SOURCE TEXT.
Hubarshevsky, Ihor [Ігор Губаржевський] – linguist, lecturer, Orthodox church figure; born on 30 May 1905 in the village of Dereshova (Murovani Kurylivtsi raion, Vinnytsia oblast, Ukraine; at that time – Nova Ushytsia county, Podillia gubernia, Russian Empire); died on 5 November 1970 in New York, USA; buried in Rosehill Cemetery, Linden, New Jersey.
Hubarshevsky grew up in the village of Palanka (now Zaozerne, Haisyn raion) where his father served as a priest, and subsequently attended the pre-seminary school in Tulchyn. In 1921 he moved to Kyiv, where he studied in the Department of Ethnography at the Kyiv Archaeological Institute, and subsequently became a teacher on the state-run programme of Ukrainisation courses. In 1930, as an external candidate at the Department of History and Philology of the Kyiv Institute of Popular Education, he took examinations qualifying him to teach language and literature in secondary and higher educational establishments. Subsequently, until 1941, he worked at the Institute of Linguistics of the Ukrainian Academy of Sciences (from 1936 – the Academy of Sciences of the Ukrainian SSR), becoming head of the Dialectology Section in 1932. From 1936 (or 1937) he also held various posts in the Faculty of Languages and Literatures at the Kyiv Pedagogical Institute. In 1939 he defended his PhD dissertation on ‘Taras Shevchenko and the contemporary Ukrainian literary language’.
Following the German invasion of the Soviet Union in 1941 Hubarshevsky initially remained in Kyiv. In December of that year he was ordained as a priest of the Autonomous Church of Ukraine and in early 1942 became rector of the parish in Chopovychi, Zhytomyr oblast. He subsequently joined the Ukrainian Autocephalous Orthodox Church (UAOC). In October 1943 he left for the West and after the end of the Second World War reached the British Zone of Occupation of Germany. In 1945-1948 he was rector of the UAOC parish in the displaced persons camp at Heidenau, near Hamburg, and also head of the Ukrainian language and literature department of the camp-based university.

YOUR OBJECTIVE. Say whether each statement agrees with the Hubarshevsky biography, answering yes or no and quoting the words of the text that decide it: 1. Hubarshevsky became head of the Dialectology Section in 1932. 2. He defended his PhD dissertation in 1936. 3. He was buried in New York. None of the lines are needed here.

GIVEN DATA.
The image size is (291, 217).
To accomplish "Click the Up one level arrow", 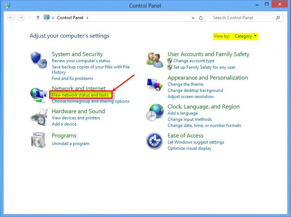I will click(38, 17).
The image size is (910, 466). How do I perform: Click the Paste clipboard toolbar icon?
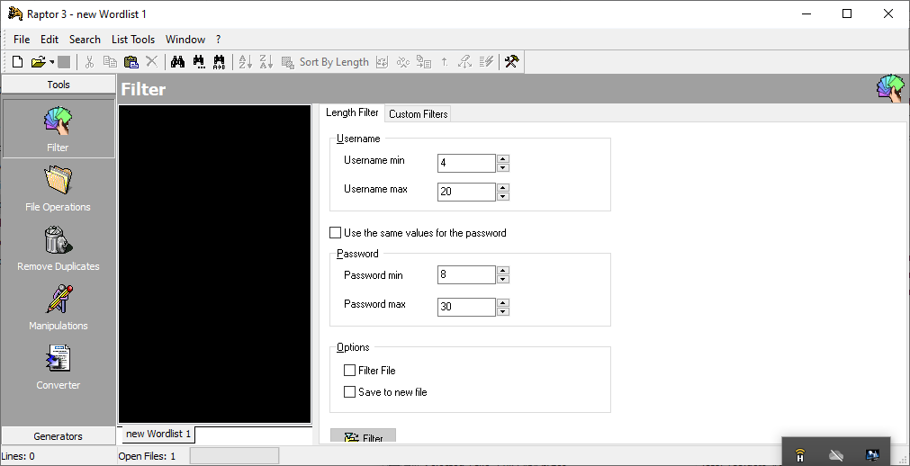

OUTPUT OF THE EXERCISE.
1. Yes: "becoming head of the Dialectology Section in 1932"
2. No: "In 1939 he defended his PhD dissertation"
3. No: "buried in Rosehill Cemetery, Linden, New Jersey"